NIH has stood up a number of efforts specifically to combat the COVID-19 pandemic, including a new program under the National Center for Advancing Translational Sciences called the National COVID Cohort Collaborative, or N3C.

“N3C is building a centralized national data resource that the research community can use to study COVID-19 and identify potential treatments as the pandemic continues to evolve,” according to a sources sought notice posted Wednesday to beta.SAM.gov. “Specifically, the N3C will enable the rapid collection and analysis of clinical, laboratory and diagnostic data from hospitals and health care plans. Collaborators will contribute and use COVID-19 clinical data to answer critical research questions to address the pandemic.”

To ensure the program does not run afoul of health data privacy rules, NIH “requires the services of an honest data broker for the NIH COVID-19 data warehouse to ensure the privacy and confidentiality of the clinical data it contains,” the notice states.

While NIH certainly is not interested in contracting with a dishonest vendor, “honest data broker” is an industry term used to define the work of clinical data middlemen at a time when health data remains extremely sensitive but is no longer managed by the patient.

“Prior to the age of big data, privacy was protected by individuals who maintained control over their own personal information,” researchers wrote in a paper published on PeerJ in 2015 entitled, “Establishing the role of honest broker: bridging the gap between protecting personal health data and clinical research efficiency,” cited by NIH’s National Center for Biotechnology Information.

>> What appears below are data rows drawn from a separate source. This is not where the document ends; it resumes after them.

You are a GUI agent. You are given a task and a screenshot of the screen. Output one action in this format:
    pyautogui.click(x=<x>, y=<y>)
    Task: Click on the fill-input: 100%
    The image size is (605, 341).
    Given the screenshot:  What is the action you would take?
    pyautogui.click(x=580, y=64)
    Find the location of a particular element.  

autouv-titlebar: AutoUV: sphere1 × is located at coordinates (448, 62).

“In other words, research subjects provided informed consent about (1) to whom, (2) how, (3) for what purpose, and (4) to what extent they would provide their personal information,” the paper continues. “However, in the current age of big data, ‘informed consent’ may no longer be a realistic and efficient method for protecting privacy.”

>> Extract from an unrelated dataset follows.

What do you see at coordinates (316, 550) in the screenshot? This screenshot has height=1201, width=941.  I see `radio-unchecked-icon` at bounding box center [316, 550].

Instead, researchers can use the honest data brokers framework to anonymize patient data—including removing “direct and possible identifiers”—in order to further research without compromising patient privacy or requiring additional layers of consent.

“In other words, although identifiers were available when the data were collected or stored, these identifiers can be removed or unlinked from the clinical data for the intentional purpose of satisfying the consent waiver and protecting participant information before sharing data,” according to the report’s authors.

The N3C notice puts it another way: “The role of the honest broker is to stand as a neutral intermediary between the sources of clinical data for the warehouse and the warehouse itself to ensure the privacy and confidentiality of the data itself.”

The future vendor must have “extensive expertise as an honest data broker,” with specific experience enabling sharing of and collaboration around clinical and research data. The contractor must also be able to move fast, as NIH expects the honest broker services to be stood up “immediately.”

NIH is expecting a quick turnaround on this contract, with an anticipated period of performance from Aug. 1 through Dec. 31, 2020.

Responses to the RFI are due by 8 a.m. Aug. 3, and should include information on staff expertise; current capabilities; prior work of a similar nature; management and senior level experience; and “examples of prior contracts, grants or other arrangements whereby you provided honest data broker services involving clinical data.”